Finding Mental Peace Through Exercise
Updated: Jun 29
I have always been an “in my head” type of person. This has made me more susceptible to moodiness, mild depression and just general malaise. Over the years I have talked to doctors and tried various medications in search of that sweet spot where everything is okay all the time. Well, maybe that works for some people, but it never has for me. The only thing that has ever worked for me on a consistent basis is exercise, working out. Much harder than swallowing a pill, but the results have been undeniable. In this post I want to share with you how I have managed to find my peace in piles of steel and cables.
I played sports when I was a kid but didn’t get introduced to “fitness” until I was 19 years old. I was fortunate enough to meet some guys who were into lifting weights so they took me under their wing and showed me the ropes. In the gym I was awkward and definitely felt out of place, but my boys were patient and encouraging so it didn’t take long for me to get the hang of things and start seeing some real results. When I gained that first ½ inch on my arms, I was hooked. All of a sudden I felt like Arnold Schwarzenegger was an achievable goal. While I never got even close to that kind of size, those first few months of this journey put me on a path that I would follow the rest of my life, ultimately leading to a successful career as a health and fitness professional.

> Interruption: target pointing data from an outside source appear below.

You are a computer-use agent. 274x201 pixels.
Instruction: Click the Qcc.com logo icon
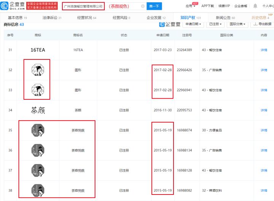point(4,6)
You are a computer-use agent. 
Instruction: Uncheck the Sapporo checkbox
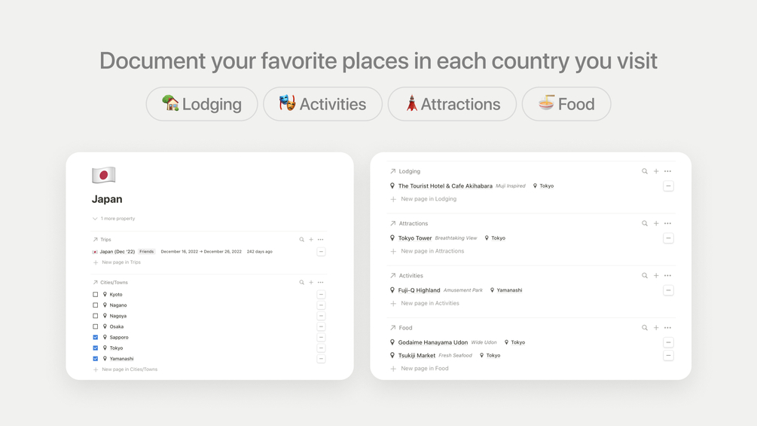pos(96,338)
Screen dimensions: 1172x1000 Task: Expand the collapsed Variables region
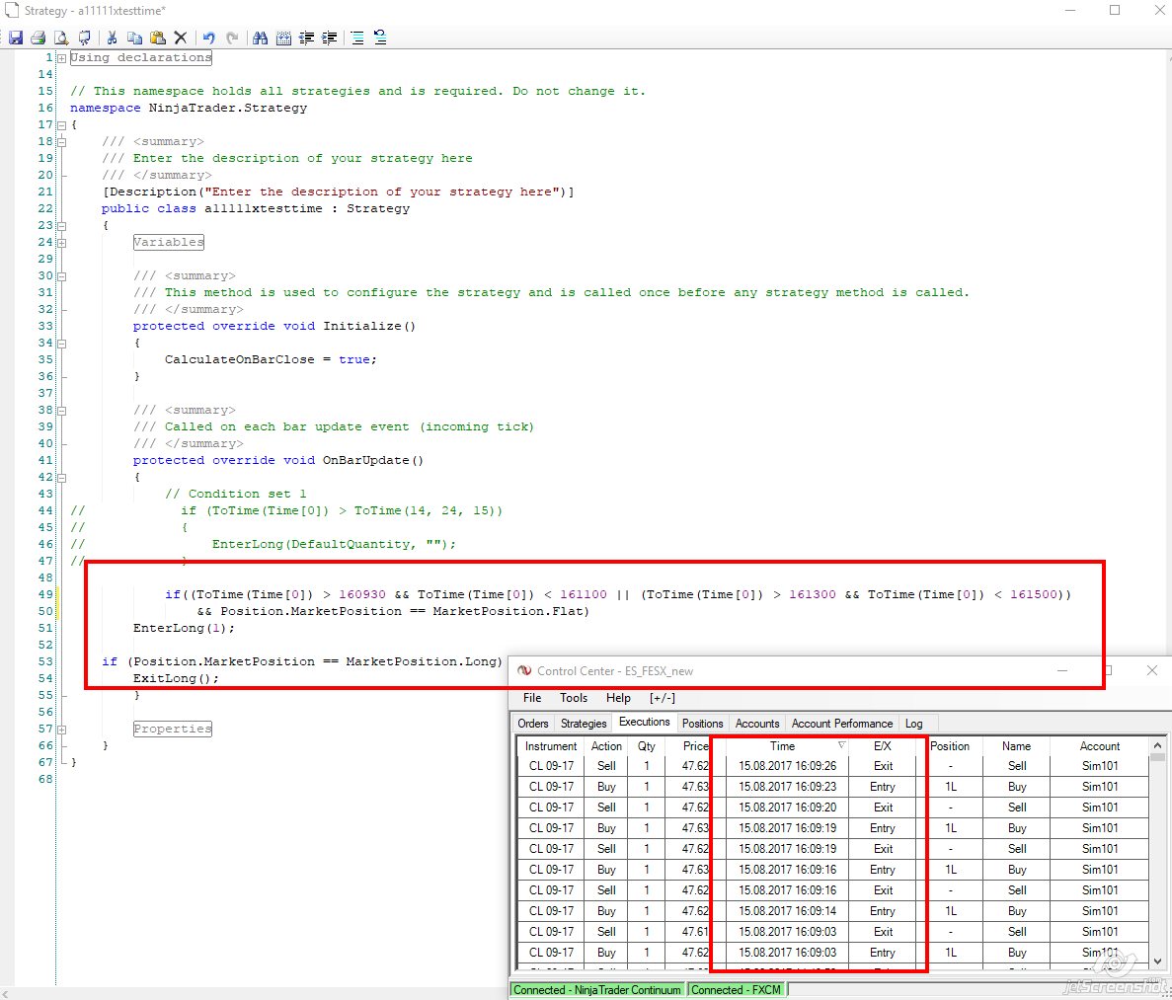pyautogui.click(x=61, y=242)
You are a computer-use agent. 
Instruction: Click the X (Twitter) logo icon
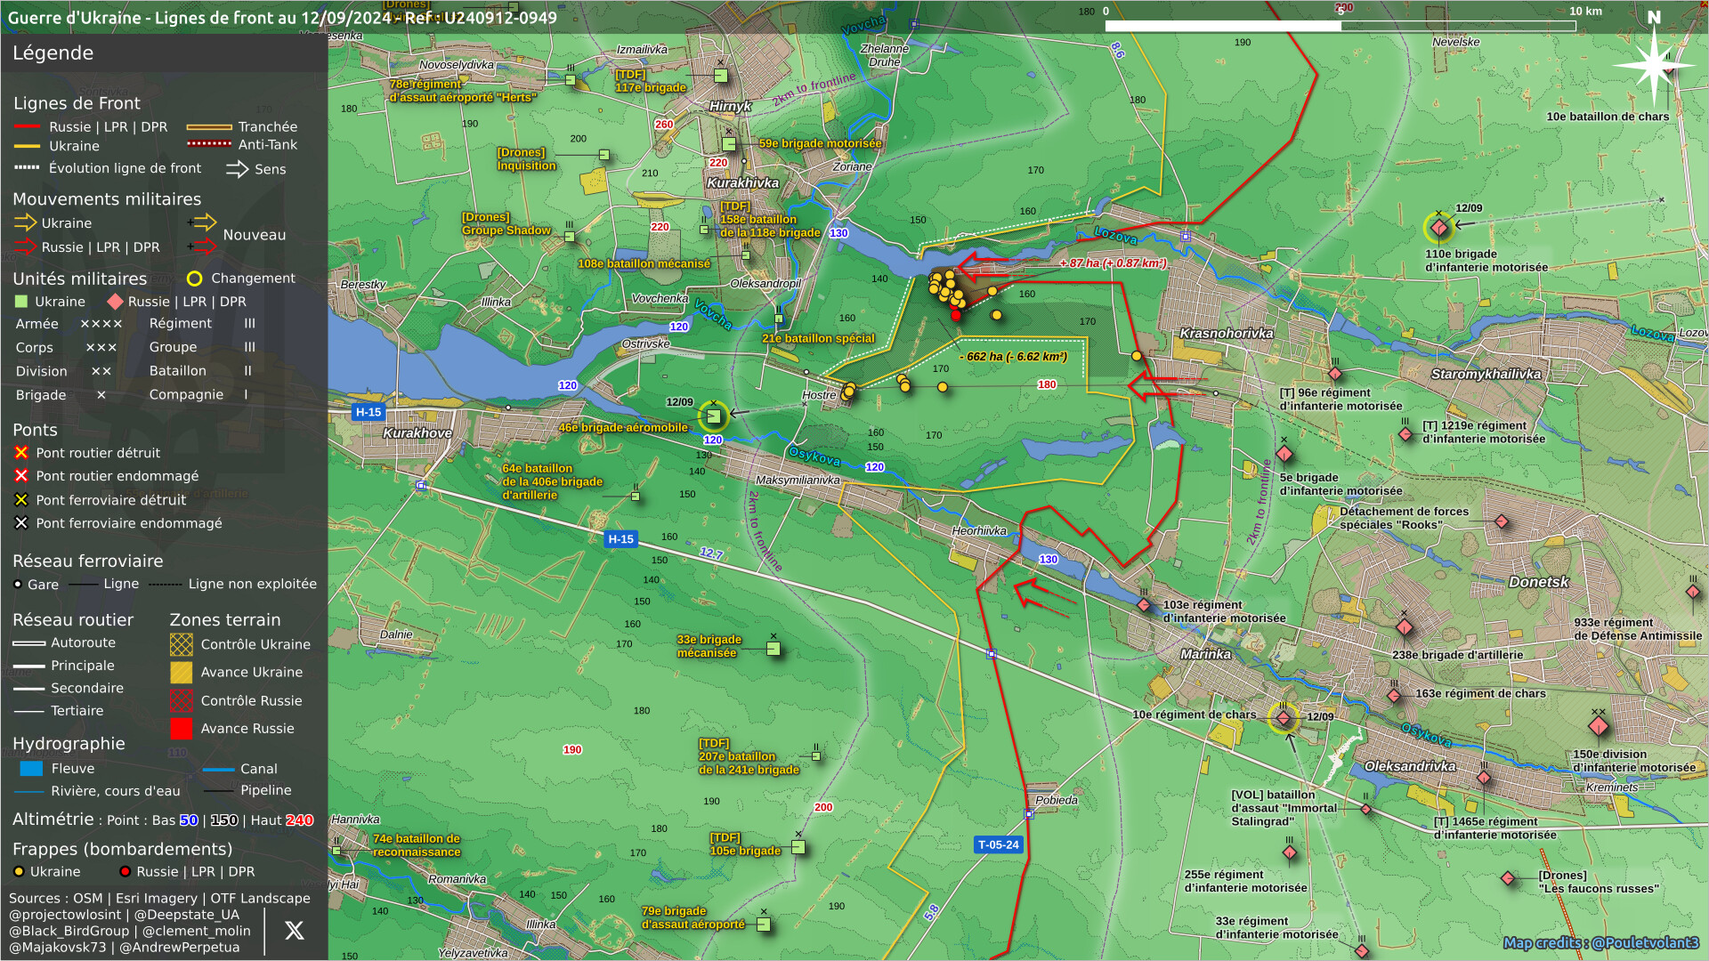point(294,931)
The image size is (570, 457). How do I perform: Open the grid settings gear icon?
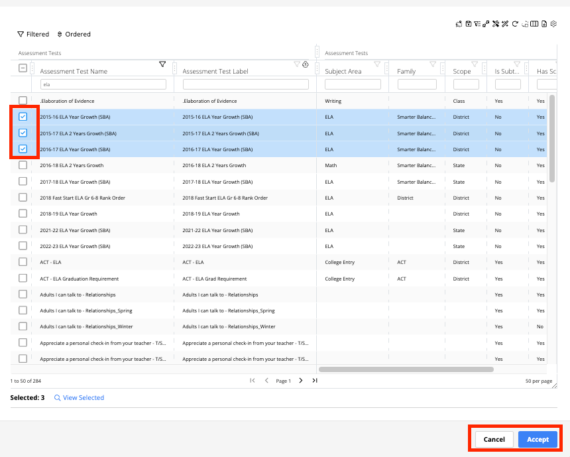click(553, 23)
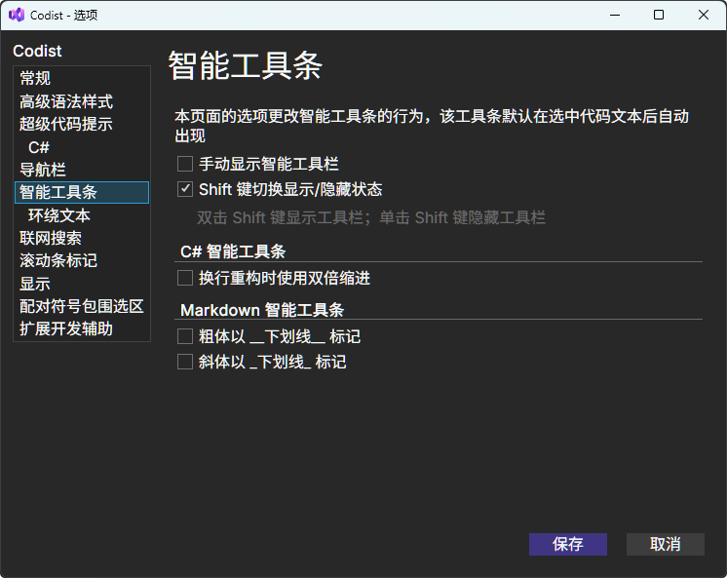Open the 常规 settings page
Screen dimensions: 727x578
(x=35, y=78)

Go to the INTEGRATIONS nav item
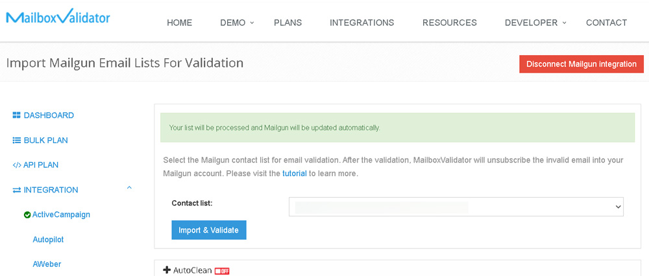pyautogui.click(x=361, y=23)
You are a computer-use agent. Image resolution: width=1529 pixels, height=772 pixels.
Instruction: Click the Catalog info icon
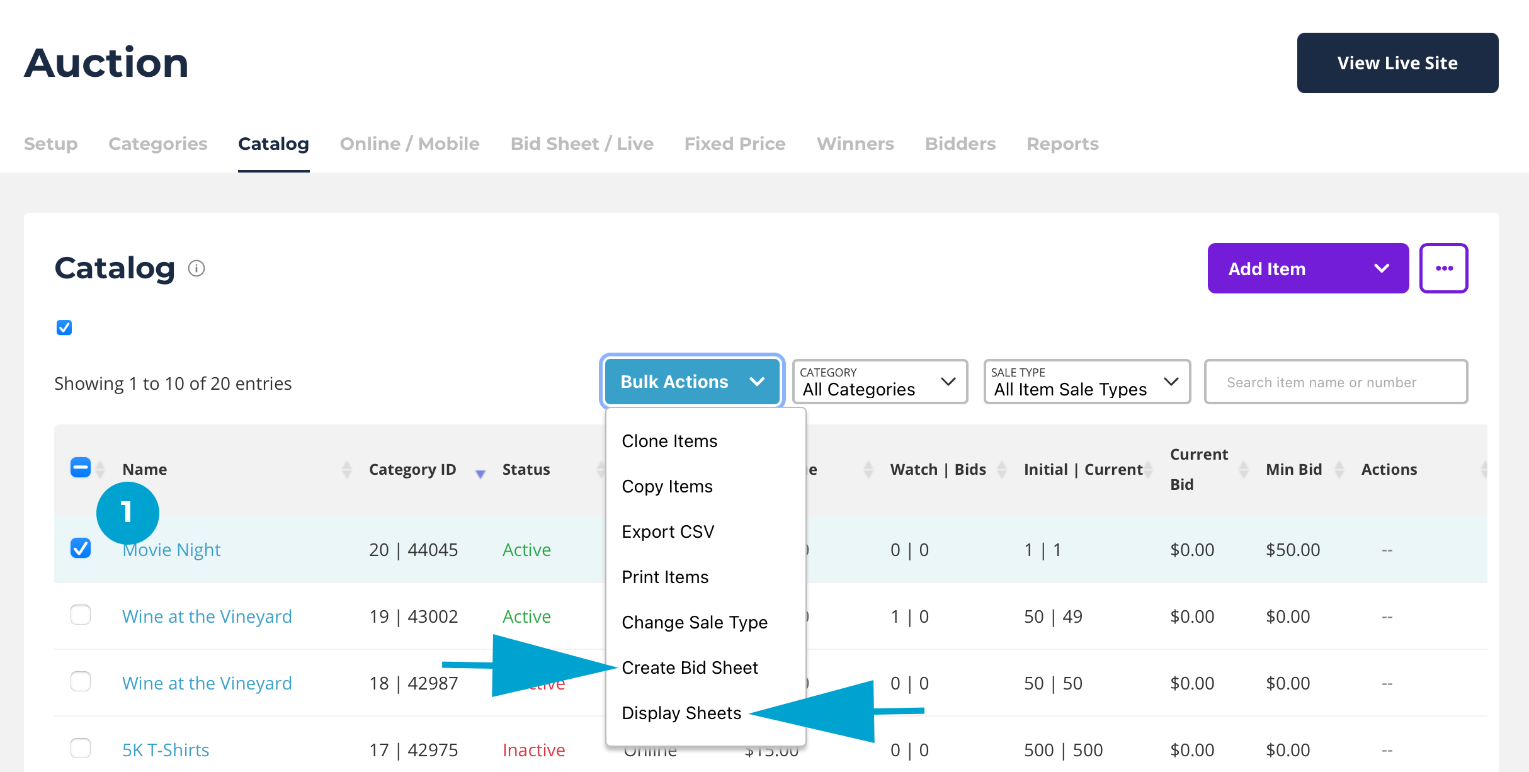tap(196, 269)
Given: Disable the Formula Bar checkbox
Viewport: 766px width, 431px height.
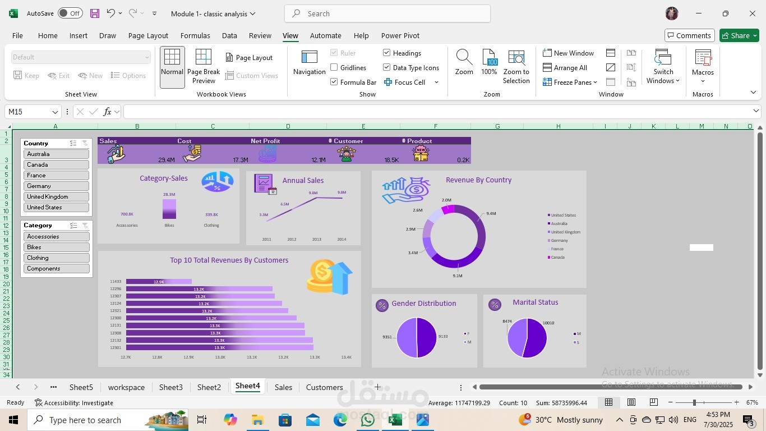Looking at the screenshot, I should point(334,81).
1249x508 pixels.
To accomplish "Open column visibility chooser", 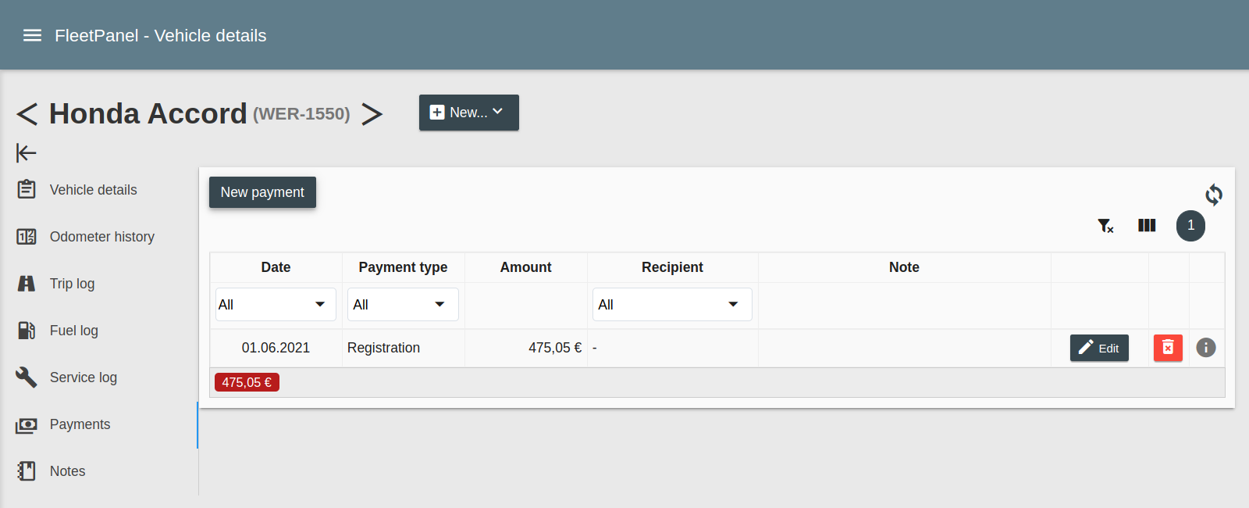I will [1147, 226].
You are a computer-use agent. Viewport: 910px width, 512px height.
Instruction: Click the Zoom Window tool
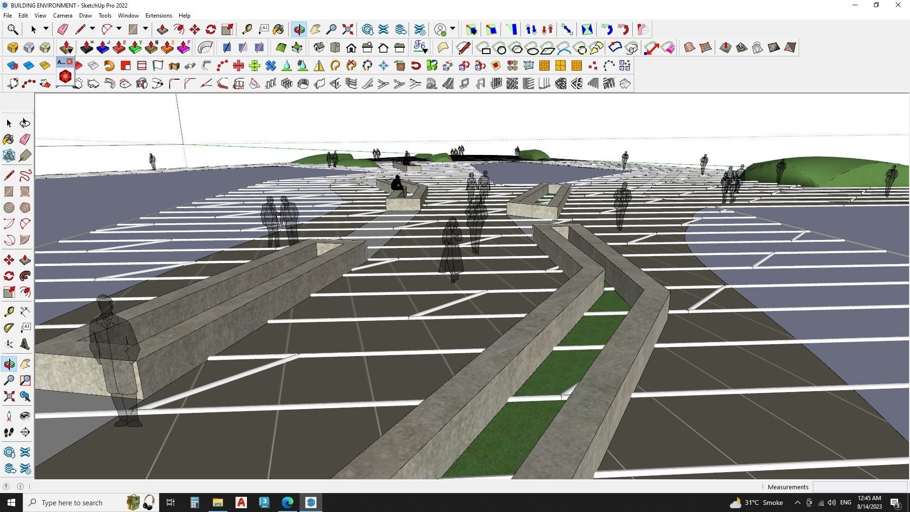tap(25, 380)
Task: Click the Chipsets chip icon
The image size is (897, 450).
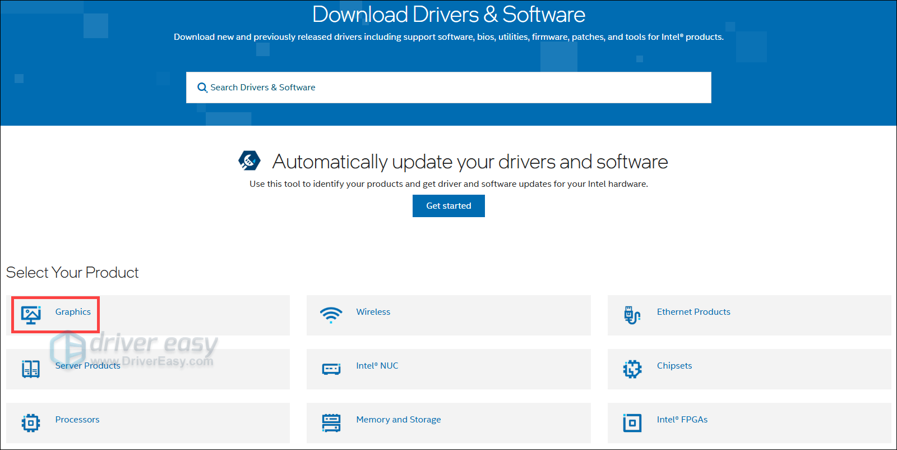Action: (632, 369)
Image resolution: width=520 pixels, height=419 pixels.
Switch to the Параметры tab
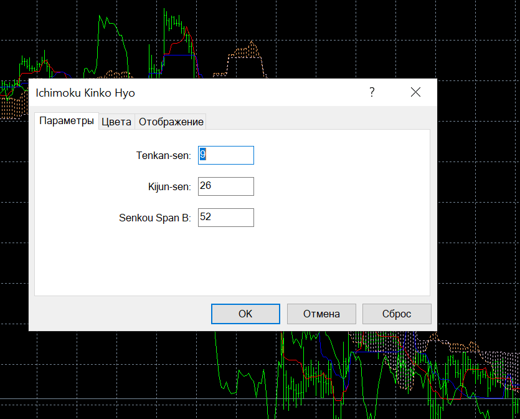click(x=67, y=121)
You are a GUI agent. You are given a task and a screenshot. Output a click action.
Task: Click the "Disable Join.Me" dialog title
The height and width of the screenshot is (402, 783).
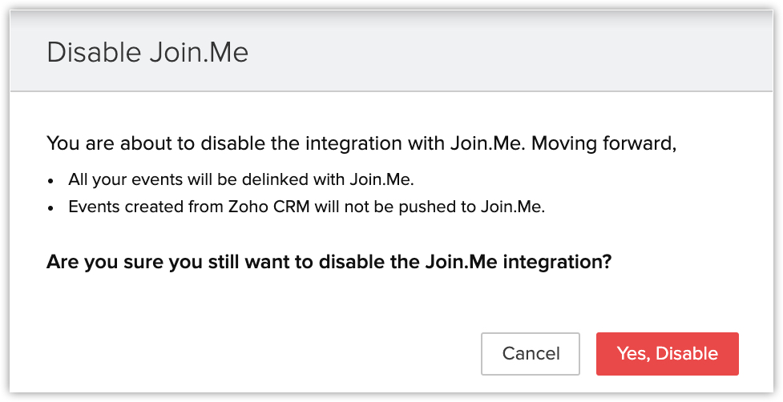coord(147,53)
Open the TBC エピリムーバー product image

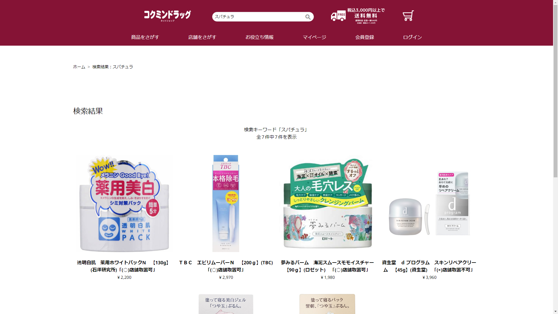click(226, 204)
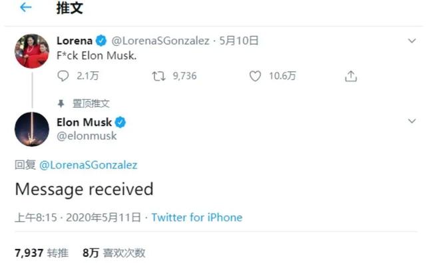Click Elon Musk's verified badge
The image size is (426, 263).
tap(120, 123)
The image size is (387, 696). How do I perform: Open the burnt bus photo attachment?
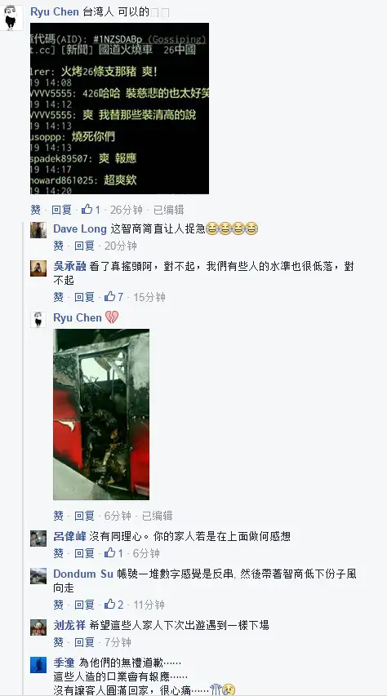pyautogui.click(x=101, y=414)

I would be lying if I told you I have been working out steadily for the last 32 years, because I haven’t. I have fallen off the wagon more times than I would like to admit. My first hiatus was after about 7 years of steady lifting. It was during that time away from the gym that I noticed the mental effects. For all those years when I was working out my brain had been healthy. I was positive and forward thinking. I had energy and a genuine lust for life. After about a year of just working and skipping the gym, my mind started to turn dark. Life was a daily slog with no enthusiasm or endgame. I waded through that swamp for a little over 4 years before things took a turn. Fortunately I was presented with a unique job opportunity which included access to a health club. I dipped my toes back into the iron pile and slowly but surely the poison of melancholy started to drain from my mind and body once again.
Since then I haven’t taken more than a few months off from working out. What always drives me back is that unmistakable cloud that starts to form in my head when I am away from the gym for too long. When I maintain a regular exercise routine it is like I spray my brain with Teflon. Stress, worry, self defeating thoughts, they all stick for a minute, that is unavoidable, but they quickly slide off and disappear into the steps of a stairmill or the “tink” of a weight plate. It has been a long time since I struggled with any emotional issues and I have the gym to thank for that.
If the grind of life is sucking your soul, or you struggle sometimes to deal with stress, worry and sometimes the pain that comes to all of us, gym therapy just may be able to help. You don’t have to train like an Olympic athlete, you just have to be steady. Consistency is the name of this game. You can choose to let your brain float in the ugliness, or you can let the mantra like hum of a treadmill bring you back to a place of peace. Nothing bad can come of putting in some time at the gym, it is all positive outcomes. Give it a try and find out just what the heck Zen really means. Good luck!